LE MONDE | 19.08.08
Dans le groupe de souris entièrement irradiées, le
taux de tumeurs du cervelet a été de 62%. | REUTERS/©
Alessia Pierdomenico / Reuters
Les cellules situées à distance
de celles ciblées par une forte irradiation subissent des dommages
indirects, sous forme de tumeurs, rapporte une équipe italienne
dans un article publié, lundi 18 août, dans les Comptes rendus
de l'Académie nationale des sciences américaine (PNAS).

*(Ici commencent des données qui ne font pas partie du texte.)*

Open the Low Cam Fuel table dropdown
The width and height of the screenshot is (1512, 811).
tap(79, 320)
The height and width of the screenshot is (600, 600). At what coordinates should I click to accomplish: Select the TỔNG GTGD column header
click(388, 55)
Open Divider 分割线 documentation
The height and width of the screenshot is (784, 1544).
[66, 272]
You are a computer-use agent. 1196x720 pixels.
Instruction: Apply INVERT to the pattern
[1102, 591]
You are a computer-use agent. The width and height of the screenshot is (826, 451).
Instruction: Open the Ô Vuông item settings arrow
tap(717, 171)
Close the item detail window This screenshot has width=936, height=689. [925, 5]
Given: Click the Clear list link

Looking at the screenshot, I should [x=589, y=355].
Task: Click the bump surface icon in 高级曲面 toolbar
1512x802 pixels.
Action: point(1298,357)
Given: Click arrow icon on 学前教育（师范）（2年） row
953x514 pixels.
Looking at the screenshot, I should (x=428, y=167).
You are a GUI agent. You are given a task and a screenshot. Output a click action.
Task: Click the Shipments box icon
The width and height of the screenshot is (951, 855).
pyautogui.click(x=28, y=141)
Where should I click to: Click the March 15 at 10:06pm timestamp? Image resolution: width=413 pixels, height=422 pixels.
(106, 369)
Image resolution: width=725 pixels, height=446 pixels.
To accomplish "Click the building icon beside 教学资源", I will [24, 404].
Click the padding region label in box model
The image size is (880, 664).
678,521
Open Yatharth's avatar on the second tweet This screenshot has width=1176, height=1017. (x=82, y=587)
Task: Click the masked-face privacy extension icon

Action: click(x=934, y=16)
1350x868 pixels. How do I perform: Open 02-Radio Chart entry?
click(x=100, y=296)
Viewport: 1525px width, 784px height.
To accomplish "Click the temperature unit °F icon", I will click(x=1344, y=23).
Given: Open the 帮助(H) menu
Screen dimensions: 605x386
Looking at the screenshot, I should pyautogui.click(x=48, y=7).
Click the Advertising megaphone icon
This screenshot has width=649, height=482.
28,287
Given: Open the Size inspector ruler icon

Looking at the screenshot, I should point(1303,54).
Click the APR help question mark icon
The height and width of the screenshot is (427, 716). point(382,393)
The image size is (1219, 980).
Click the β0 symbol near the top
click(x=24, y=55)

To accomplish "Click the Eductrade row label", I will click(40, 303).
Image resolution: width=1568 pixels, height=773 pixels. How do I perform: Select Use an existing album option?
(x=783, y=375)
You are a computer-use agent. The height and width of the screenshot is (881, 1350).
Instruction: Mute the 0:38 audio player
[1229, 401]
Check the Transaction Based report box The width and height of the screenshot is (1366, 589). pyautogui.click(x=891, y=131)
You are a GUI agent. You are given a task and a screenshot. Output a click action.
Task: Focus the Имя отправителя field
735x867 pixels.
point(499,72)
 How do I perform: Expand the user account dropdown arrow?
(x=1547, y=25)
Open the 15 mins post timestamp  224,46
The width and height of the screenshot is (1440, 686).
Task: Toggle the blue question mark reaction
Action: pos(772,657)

Les altérations génétiques
et les cancers provoqués par les radiations ionisantes sont bien
connus. Mais, longtemps, l'idée dominante était qu'il fallait
que les rayons traversent directement le noyau d'une cellule pour provoquer
ces effets néfastes. Depuis deux décennies, des preuves
in vitro ont été apportées pour étayer
l'existence de "dommages collatéraux" chez des cellules non traversées
par les rayons.
Un tel effet à distance pourrait s'expliquer
par une communication entre cellules irradiées et non irradiées
ou du fait de la libération par les cellules irradiées de
facteurs pouvant agir sur leurs voisines. Mariateresa Mancuso et ses collègues
de l'équipe dirigée par Anna Saran (Réseau pour les
nouvelles technologies, l'énergie et l'environnement, Centre de
recherche Casaccia, Rome) apportent les preuves d'une telle action in vivo,
chez une souris servant de modèle à des tumeurs cérébrales
de l'enfant. |
Le cervelet des souris porteuses d'un exemplaire
du gène Patched-1 est extrêmement sensible aux effets d'une
irradiation en période néonatale, qui entraîne la formation
d'une tumeur cérébrale appelée médulloblastome.
Les chercheurs ont soumis deux lots de ces souris à une irradiation,
soit de tout le corps, soit en protégeant la tête par du plomb.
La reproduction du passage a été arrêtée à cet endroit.